Como é pacífico (Cf. o acórdão de uniformização de jurisprudência n.º 7/95 do STJ, de 19-10-1995, in Diário da República – I Série, de 28-12-1995), sem prejuízo das questões de conhecimento oficioso – como sejam a deteção de vícios decisórios ao nível da matéria de facto emergentes da simples leitura do texto da decisão recorrida, por si só ou conjugada com as regras da experiência comum, previstos no art. 410º, n.º 2, do Código de Processo Penal, e a verificação de nulidades que não devam considerar-se sanadas, nos termos do art. 379º, n.º 2, e 410º, n.º 3, do mesmo código – é pelas conclusões extraídas pelo recorrente da motivação que se delimita o objeto do recurso e se fixam os limites de cognição do tribunal superior.

Posto isto, atenta a conformação das conclusões formuladas pela recorrente, o recurso prende-se com as seguintes:

1. Questões a decidir

- Saber se existe prova nos autos de que o não pagamento da multa não é imputável à arguida, e estão reunidos os pressupostos legais para ser determinada a suspensão da prisão subsidiária fixada;
– Nulidade da decisão, por omissão de pronúncia nos termos previstos no art. 379º, nº 1, al. c) do CPP, por não ter feito constar da mesma o facto da reclusão da arguida.

2. Factos e ocorrências processuais com interesse para a decisão:

Por sentença proferida em 21.09.2020, transitada em julgado em 11/11/2020 foi a arguida G. S. condenada, como autora material de um crime de burla simples, p. e p. pelo artigo 217.º, n.º 1 do Código Penal na pena de 180 (cento e oitenta) dias de multa, a 05,00€ (cinco euros) por dia.
Notificada para, no prazo de 15 dias, efectuar o pagamento da multa da sua responsabilidade, em que foi condenada por essa sentença, a arguida nada veio dizer ao processo.
Face à inércia da arguida, sob promoção do Ministério Público foram encetadas diligências junto de várias entidades no sentido de apurar se aquela aufere algum vencimento, subsídio ou pensão, bem como se tem bens móveis ou imóveis registados em seu nome, suscetíveis de serem penhorados, para lograr obter o pagamento da dívida.
Perante o resultado negativo dessas diligências, foi a arguida notificada para vir aos autos comprovar o cumprimento da pena de multa a que foi condenada, ou expor as razões por que não o fez, sob pena de, nada sendo dito ou requerido, ser considerado culposo o verificado incumprimento da mesma e, por via disso, convertida em dias de prisão subsidiária, nos termos do artigo 49º do Código Penal, caso não seja possível proceder à sua cobrança coerciva.
A arguida não realizou o pagamento da pena de multa, mas, por requerimento de 03/05/2021, alegou.
“1. Conforme comunicou ao Exmo.
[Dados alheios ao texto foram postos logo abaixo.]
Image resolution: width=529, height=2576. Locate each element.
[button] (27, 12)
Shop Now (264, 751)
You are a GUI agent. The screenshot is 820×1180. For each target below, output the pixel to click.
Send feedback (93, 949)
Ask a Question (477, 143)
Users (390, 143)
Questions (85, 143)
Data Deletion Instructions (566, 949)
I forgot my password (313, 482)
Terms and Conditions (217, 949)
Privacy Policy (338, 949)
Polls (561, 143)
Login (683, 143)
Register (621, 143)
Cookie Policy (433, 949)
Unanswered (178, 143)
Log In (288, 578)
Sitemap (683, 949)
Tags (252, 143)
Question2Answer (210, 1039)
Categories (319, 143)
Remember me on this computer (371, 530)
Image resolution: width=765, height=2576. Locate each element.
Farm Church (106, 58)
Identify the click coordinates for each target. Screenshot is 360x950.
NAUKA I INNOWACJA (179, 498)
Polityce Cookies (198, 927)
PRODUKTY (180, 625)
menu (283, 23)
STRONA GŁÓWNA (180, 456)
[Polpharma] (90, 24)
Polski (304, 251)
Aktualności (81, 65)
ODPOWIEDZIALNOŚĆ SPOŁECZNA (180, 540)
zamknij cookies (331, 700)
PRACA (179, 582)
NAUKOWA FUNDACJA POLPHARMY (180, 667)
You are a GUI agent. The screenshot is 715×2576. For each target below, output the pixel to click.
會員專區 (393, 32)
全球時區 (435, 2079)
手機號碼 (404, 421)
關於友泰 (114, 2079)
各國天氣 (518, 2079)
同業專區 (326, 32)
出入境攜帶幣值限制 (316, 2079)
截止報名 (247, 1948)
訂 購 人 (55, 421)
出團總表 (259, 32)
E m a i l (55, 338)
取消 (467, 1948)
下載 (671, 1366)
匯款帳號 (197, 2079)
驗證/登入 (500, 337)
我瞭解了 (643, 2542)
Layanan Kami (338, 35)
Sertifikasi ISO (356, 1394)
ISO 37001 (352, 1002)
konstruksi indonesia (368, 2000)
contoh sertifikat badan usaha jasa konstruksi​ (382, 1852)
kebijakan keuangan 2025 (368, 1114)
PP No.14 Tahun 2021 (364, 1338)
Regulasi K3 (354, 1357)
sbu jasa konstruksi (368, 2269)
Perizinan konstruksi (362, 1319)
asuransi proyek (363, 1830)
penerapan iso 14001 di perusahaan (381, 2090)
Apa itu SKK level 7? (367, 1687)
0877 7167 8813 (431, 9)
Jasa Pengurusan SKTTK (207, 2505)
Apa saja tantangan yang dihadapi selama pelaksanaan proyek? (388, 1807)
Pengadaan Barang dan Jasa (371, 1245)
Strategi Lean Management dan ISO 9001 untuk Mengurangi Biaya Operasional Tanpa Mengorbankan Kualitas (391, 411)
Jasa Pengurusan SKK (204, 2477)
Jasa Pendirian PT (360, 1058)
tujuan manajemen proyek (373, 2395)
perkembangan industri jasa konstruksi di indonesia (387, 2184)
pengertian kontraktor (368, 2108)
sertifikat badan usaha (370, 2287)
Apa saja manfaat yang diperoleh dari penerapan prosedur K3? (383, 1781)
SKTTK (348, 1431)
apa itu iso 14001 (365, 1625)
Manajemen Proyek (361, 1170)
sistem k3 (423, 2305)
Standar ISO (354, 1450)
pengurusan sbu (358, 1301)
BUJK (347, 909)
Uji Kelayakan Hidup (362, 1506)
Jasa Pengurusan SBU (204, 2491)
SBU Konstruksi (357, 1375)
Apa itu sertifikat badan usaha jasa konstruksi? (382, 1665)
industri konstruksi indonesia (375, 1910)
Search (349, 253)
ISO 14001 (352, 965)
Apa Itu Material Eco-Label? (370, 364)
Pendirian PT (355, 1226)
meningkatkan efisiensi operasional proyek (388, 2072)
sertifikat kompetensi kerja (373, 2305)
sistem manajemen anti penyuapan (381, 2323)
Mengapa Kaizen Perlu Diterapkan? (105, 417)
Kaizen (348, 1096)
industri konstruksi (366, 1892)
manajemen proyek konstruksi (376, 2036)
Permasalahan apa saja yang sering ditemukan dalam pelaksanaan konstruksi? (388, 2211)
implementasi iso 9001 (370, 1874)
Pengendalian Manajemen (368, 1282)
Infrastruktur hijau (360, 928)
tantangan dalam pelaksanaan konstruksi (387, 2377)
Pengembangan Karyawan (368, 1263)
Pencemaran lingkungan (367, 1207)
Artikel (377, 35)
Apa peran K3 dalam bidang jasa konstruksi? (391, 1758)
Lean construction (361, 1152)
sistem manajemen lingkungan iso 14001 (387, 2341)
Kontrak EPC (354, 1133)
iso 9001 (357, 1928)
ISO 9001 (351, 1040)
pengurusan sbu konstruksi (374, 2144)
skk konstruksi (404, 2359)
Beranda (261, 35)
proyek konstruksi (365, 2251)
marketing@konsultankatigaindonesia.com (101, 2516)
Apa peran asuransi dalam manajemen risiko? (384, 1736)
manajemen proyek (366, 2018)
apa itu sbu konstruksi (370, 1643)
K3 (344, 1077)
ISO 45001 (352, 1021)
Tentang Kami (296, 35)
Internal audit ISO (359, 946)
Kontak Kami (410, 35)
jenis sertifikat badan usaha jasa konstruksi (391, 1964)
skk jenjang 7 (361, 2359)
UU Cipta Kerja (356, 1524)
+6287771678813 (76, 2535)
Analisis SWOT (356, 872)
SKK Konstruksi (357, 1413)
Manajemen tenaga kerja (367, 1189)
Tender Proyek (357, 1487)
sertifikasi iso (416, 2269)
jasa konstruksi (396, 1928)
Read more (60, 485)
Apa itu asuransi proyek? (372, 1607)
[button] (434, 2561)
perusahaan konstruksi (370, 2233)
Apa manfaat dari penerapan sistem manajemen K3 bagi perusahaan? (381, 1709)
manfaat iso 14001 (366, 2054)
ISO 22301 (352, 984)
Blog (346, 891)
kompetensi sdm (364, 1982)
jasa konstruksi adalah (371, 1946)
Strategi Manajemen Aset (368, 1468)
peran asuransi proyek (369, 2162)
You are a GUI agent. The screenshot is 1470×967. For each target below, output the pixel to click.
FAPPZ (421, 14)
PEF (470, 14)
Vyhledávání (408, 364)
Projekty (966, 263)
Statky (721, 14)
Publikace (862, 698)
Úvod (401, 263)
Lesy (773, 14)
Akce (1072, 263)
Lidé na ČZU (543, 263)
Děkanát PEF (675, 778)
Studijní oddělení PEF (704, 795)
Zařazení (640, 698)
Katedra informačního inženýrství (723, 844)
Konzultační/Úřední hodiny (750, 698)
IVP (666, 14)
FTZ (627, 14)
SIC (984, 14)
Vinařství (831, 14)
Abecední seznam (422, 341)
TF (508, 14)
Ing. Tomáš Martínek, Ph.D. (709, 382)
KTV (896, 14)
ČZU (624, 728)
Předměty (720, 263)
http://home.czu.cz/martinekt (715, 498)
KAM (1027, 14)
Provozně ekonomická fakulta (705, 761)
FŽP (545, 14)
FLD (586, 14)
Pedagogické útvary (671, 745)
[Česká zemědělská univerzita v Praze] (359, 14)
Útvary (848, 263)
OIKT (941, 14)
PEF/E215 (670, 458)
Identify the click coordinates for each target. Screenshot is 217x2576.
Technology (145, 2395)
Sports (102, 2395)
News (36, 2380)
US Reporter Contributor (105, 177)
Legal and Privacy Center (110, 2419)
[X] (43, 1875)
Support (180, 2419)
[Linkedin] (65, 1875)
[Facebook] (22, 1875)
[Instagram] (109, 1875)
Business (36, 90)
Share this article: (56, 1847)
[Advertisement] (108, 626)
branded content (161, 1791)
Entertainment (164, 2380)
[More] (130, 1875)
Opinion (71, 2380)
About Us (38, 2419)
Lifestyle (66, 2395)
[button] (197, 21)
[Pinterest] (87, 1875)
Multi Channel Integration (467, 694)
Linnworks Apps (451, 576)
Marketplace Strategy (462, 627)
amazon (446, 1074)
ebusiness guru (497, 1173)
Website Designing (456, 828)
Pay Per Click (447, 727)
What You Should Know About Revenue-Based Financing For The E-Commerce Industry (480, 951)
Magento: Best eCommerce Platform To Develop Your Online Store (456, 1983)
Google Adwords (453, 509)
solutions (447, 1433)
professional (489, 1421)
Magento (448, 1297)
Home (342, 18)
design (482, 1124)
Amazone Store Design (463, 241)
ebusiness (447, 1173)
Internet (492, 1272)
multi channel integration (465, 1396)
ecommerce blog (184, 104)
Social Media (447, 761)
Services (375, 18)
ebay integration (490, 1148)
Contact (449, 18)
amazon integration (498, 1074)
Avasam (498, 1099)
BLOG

Tribunal (refª.: 37437055, de 14.12.2020), solicitou a realização do cúmulo jurídico de penas ao Juízo Local Criminal de Torres Novas, tendo os autos, ao presente, cópia das sentenças (ora verificado na aplicação CITIUS), para a realização do mesmo;
2. No caso presente, foi condenada por sentença de 21.09.2020, com trânsito em outubro, quando a mesma já se encontrava submetida à medida de coação de prisão preventiva, desde 22-09-2020; situação em que ainda se encontra;
3. Estando em pp, a arguida não solicitou a prestação de trabalho a favor da comunidade, não procedeu a algum pagamento (nos 4 processos em que foi condenada), e aguarda a realização do cúmulo jurídico de penas com vista ao definir «e arrumar» da sua situação, que, finalmente, tende para tal com os efeitos da reclusão e da pena a evidenciarem-se.
4. As penas (individualmente aplicadas) tendem para a pena única, e após a definição da situação (pagamento, substituição ou conversão) da mesma (pena única) a curto prazo;
5. Não decorrendo o não pagamento da multa de culpa sua, e podendo a execução ser suspensa, requer não se proceda à conversão da multa não paga em prisão subsidiária até realização do cúmulo jurídico. Por outro lado, estando a condenada em pp, com o devido respeito, que é muito, a suspensão da conversão em execução em nada abala ou descredibiliza os fins da pena e, antes, a realização do cúmulo evidencia a unidade e o funcionamento do sistema jurídico.”
Ou seja, que se encontrava em prisão preventiva e que, em face dessa circunstância, o não pagamento não lhe era imputável, requerendo, a final, a sustação ou não conversão da pena de multa em prisão subsidiária até à realização do cumulo jurídico da pena aplicada nestes autos, com outras penas em que a mesma fora condenada noutros processos crime.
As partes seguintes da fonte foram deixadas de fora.